王滝村の御嶽山3合目にあり、古くは精進潔斎(肉食を絶つなど身を清めること)しないと登れなかった山中で、心身を浄化する「滝行」の場として知られる清滝。今夏も御嶽山を信仰する人々や、心のよりどころにしている家族らが県内外から訪れている。激しい水流に打たれる滝行の様子を、参加者の許可を得て撮影した。
激しい水流に耐え心身を浄化…心の平穏に
【小池会の滝行】
8月4日午前8時半、滋賀県東近江市から御嶽信仰の団体「小池会」の28人が清滝を訪れた。白装束姿の9~85歳の一行はまず、滝の脇の清滝不動尊に参拝。代表の伊藤芳江さん(78)が天と地を結んで邪気を払う祝詞を唱え、滝の前に進んで塩とお神酒をまいて清め、「滝をお借りいたします」と指で十、大、中、小の4文字を滝に向かって書く(九字(くじ)を切る)。張られた結界の中で、代表者8人による四方礼拝、滝に神を呼ぶ「降神の儀」と続いた。
伊藤さんと世話人2人が一行の一人一人に九字を切り、参加者は次々と滝の中へ。高さ約30メートル、この日の水温17・1度の滝に打たれながら一心に祈り、自身の心と向かい合った。
滝行は4回目という野村晴香さん(30、大阪府吹田市)は「最初は水への恐怖感に圧倒されたが、今では心地よく素直な気持ちに。神様のありがたさを感じながら打たれた」と言う。30年以上続ける家田やよいさん(75、愛知県南知多町)は「お滝に入ると、ほっとして落ち着きを取り戻す。体が次第に軽くなり、爽やかな大きな心が広がる」。
御嶽山を崇拝する「小池会」の清滝での滝行は、伊藤さんの母・小池リサさんが代表の時に始まり、75年ほど続いている。
【滝行を照らす光】
一行の滝行が始まった瞬間、針葉樹の大木がうっそうと茂る林間を縫って、太陽光のスポットライトが差し込んだ。滝に張られた結界の中だけが明るく照らされ、浮かび上がる。清滝での滝行を半世紀撮り続ける記者が、初めて出合った光線だ。レンブラントライティング(斜光線)の、ドラマのワンシーンを連想させる神秘的な情景が現れた。
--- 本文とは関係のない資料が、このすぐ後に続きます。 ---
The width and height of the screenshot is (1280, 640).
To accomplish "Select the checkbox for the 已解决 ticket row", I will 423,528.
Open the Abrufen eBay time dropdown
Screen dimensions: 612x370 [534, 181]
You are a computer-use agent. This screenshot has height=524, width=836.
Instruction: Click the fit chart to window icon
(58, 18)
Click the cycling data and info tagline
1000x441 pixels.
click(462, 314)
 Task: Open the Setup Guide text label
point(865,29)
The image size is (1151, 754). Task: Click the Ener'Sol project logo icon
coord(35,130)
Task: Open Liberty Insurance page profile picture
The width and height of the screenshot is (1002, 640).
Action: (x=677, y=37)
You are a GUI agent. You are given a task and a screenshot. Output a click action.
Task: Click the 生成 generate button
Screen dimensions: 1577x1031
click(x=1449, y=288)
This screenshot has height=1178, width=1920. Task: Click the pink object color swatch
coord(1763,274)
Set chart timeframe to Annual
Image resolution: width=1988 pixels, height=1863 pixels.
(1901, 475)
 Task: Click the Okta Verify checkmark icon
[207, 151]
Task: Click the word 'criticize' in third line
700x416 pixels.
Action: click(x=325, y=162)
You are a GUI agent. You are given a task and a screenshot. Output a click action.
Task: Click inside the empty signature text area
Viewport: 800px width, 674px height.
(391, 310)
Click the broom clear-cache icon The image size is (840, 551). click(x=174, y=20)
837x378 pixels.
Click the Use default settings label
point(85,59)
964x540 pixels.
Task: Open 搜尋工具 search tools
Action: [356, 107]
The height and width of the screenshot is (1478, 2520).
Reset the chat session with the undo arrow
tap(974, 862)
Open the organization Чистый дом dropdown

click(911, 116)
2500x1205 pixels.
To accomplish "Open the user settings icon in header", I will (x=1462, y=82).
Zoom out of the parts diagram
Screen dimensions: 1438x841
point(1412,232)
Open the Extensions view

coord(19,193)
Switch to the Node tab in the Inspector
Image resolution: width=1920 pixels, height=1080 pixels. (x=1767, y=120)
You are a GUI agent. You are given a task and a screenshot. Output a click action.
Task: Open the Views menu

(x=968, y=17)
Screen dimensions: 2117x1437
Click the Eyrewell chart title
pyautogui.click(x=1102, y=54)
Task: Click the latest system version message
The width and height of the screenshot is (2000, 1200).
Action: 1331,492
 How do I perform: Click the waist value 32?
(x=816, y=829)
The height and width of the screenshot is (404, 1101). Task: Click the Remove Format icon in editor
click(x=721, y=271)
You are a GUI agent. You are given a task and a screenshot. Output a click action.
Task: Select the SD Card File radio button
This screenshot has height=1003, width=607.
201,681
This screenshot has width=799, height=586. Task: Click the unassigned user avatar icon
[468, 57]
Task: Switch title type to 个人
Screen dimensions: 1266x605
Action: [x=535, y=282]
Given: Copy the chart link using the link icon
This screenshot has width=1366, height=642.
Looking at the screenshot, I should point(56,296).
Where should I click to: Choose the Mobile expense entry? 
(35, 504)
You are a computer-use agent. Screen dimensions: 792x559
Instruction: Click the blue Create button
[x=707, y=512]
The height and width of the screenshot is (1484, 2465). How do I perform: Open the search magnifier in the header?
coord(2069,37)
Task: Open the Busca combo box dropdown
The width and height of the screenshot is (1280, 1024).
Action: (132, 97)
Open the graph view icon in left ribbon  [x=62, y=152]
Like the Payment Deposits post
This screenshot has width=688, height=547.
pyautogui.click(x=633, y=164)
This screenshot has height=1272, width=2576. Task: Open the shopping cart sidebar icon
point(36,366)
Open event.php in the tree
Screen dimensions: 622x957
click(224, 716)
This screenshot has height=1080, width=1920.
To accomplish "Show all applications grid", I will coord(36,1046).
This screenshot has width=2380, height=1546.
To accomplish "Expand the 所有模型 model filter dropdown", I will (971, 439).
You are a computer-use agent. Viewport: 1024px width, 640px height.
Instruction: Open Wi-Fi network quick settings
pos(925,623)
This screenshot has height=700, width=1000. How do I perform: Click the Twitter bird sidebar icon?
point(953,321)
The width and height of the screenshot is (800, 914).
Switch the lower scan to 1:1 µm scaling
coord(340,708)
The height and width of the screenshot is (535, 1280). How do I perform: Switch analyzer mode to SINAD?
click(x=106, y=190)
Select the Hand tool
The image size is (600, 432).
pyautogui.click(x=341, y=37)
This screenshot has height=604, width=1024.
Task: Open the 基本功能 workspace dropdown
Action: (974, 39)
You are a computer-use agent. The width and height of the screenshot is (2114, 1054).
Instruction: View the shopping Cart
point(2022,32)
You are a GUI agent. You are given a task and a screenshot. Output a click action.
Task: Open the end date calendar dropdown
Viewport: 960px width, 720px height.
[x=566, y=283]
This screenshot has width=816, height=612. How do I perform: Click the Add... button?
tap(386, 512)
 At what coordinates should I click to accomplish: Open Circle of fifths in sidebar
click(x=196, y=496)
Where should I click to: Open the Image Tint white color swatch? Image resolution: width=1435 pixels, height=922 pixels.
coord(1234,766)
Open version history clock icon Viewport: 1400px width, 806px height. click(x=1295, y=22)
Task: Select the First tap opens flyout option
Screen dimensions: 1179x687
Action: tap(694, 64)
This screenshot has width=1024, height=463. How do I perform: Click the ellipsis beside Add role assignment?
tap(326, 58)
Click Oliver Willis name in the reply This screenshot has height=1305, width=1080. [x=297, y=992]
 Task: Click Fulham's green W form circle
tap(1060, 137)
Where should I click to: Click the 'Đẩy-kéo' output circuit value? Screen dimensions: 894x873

結界の中を照らす光は、一行の滝行が終わったのに合わせるかのように消え、周辺に咲くタマアジサイの花が、滝から吹く風を受けて静かに揺れた。
自然と一体雑念消える
滝行50年愛知の矢田さん一家
11日午前11時半過ぎに清滝を訪れたのは、愛知県あま市の矢田武男さん(81)の一家7人。清滝不動尊に参拝後、孫の愛菜さん(17)ら5人が次々と滝の中へ。
ザーザーと激しい水流の中でひたすら耐え、祈る。極度の緊張感の中で、余計なことを考える余裕はなく、大自然との一体感の中で無の境地を味わう。厳しい滝行を終えた一家は「今まであった、もやもやとした雑念が一切消え、とても気持ちがすっきりし、心が静寂になりました」。
矢田さんの家は御嶽山を信仰。先祖が立てた霊神碑もあり、一家の清滝での滝行は50年になるという。